SQLite JSON at Full Index Speed Using Generated Columns

(dbpro.app)

103 points | by upmostly 2 hours ago

16 comments

pawelduda 3 minutes ago
I've been coding a lot of small apps recently, and going from local JSON file storage to SQLite has been a very natural path of progression, as data's order of magnitude ramps up. A fully performant database which still feels as simple as opening and reading from a plain JSON file. The trick you describe in the article is actually an unexpected performance buffer that'll come in handy when I start hitting next bottleneck :) Thank you
tracker1 5 minutes ago
As others mention, you can create indexes directly against the json without projecting in to a computed column... though the computed column has the added benefit of making certain queries easier.
That said, this is pretty much what you have to do with MS-SQL's limited support for JSON before 2025 (v17).

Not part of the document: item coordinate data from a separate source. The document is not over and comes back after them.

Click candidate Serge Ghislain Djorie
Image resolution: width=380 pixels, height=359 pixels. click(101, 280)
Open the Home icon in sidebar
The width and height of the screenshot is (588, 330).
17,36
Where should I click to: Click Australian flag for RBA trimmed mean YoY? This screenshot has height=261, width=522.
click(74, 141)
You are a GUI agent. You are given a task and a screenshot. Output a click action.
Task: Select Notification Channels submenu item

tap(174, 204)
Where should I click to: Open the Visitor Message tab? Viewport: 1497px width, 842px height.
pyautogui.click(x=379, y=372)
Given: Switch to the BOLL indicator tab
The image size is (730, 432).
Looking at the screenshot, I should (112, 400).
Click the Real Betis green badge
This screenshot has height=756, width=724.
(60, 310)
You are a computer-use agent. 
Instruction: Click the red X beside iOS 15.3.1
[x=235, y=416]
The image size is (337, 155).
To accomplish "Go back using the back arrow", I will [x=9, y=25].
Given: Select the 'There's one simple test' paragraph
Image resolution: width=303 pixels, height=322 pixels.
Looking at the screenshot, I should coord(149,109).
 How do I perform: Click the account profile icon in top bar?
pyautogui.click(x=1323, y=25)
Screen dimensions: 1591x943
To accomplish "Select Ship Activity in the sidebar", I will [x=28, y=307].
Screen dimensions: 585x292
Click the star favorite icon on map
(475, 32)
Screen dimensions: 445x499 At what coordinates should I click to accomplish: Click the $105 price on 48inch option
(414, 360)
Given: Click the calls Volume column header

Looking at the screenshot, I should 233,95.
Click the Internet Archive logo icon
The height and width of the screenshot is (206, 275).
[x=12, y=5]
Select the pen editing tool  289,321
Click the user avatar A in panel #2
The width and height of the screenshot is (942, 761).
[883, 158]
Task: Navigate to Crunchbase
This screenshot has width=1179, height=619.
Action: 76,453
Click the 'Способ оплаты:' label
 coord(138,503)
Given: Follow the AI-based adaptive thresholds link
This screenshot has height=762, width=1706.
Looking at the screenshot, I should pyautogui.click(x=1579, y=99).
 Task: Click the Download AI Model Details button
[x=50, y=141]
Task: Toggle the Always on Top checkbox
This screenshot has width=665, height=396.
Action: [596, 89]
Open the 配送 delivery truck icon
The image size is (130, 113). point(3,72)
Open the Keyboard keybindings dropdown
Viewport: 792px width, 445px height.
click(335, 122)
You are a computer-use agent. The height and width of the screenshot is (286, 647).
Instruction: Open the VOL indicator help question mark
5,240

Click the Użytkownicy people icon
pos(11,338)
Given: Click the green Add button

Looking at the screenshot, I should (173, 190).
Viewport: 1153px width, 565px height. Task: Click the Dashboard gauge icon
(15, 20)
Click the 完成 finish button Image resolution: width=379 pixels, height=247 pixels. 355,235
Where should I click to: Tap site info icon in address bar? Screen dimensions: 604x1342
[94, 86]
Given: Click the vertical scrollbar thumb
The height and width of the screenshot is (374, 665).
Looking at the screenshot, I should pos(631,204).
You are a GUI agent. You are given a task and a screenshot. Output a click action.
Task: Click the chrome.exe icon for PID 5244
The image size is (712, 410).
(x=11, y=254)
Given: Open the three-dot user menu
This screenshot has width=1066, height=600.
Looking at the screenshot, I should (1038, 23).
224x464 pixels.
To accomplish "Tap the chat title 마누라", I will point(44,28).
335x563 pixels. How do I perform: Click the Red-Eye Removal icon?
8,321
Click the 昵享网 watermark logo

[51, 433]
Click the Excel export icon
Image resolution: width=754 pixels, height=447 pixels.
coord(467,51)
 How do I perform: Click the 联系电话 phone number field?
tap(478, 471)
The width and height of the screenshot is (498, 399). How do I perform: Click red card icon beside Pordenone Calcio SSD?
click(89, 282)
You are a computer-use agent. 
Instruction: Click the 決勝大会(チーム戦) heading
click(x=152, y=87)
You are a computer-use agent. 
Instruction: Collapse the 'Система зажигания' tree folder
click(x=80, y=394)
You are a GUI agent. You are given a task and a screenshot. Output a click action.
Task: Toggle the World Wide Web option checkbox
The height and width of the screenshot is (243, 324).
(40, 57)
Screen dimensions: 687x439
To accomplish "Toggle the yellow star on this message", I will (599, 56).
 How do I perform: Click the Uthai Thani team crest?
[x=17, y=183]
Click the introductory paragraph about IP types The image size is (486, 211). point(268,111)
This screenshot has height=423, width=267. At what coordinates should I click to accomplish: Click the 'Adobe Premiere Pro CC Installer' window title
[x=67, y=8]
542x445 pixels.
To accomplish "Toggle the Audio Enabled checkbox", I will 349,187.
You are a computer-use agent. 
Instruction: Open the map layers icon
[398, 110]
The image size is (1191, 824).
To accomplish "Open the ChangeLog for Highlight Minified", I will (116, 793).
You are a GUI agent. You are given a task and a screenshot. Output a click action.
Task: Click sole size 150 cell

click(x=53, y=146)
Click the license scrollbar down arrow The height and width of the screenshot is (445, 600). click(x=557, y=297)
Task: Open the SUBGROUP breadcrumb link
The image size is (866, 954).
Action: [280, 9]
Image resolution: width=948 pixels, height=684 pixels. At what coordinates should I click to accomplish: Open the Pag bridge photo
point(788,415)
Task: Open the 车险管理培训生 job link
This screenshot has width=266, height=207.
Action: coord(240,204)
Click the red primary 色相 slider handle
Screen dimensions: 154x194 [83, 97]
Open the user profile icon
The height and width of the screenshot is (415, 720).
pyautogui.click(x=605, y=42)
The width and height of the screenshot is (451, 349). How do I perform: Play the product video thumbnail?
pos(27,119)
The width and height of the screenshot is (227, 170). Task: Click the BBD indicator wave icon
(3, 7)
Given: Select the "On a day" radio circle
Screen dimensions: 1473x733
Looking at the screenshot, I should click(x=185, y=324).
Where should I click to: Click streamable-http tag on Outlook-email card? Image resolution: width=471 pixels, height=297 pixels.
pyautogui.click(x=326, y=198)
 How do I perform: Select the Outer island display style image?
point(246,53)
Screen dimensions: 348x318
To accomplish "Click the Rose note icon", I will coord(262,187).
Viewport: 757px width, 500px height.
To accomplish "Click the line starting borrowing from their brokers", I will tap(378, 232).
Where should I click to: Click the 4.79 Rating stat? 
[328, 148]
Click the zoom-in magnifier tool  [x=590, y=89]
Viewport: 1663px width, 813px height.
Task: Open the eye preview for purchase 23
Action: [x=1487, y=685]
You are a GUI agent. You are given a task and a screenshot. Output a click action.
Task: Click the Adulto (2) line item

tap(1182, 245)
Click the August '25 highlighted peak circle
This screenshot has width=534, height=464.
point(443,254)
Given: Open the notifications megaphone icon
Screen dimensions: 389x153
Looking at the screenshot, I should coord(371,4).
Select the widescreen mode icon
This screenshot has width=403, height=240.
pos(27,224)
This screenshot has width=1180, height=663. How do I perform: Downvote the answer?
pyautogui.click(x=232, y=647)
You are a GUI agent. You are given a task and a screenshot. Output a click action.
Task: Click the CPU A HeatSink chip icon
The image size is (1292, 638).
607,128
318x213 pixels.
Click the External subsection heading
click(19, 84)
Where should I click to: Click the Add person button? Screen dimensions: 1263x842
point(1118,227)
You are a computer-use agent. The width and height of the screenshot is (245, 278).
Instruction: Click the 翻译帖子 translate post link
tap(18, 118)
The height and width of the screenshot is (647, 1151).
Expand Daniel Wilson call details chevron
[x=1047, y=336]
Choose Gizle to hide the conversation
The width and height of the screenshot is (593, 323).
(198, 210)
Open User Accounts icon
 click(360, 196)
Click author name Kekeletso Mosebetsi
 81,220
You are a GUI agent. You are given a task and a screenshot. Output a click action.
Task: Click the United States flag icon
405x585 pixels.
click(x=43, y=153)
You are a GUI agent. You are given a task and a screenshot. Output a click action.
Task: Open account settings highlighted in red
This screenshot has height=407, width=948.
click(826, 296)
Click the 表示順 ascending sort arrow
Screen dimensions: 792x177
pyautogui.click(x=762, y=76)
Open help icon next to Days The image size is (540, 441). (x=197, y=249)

Glad I double checked, since I wasn't even aware they had added the JSON type to 2025.
jelder 1 hour ago
I thought this was common practice, generated columns for JSON performance. I've even used this (although it was in Postgres) to maintain foreign key constraints where the key is buried in a JSON column. What we were doing was slightly cursed but it worked perfectly.
[-]
- ramon156 56 minutes ago
  It works until you realize some of these usages would've been better as individual key/value rows.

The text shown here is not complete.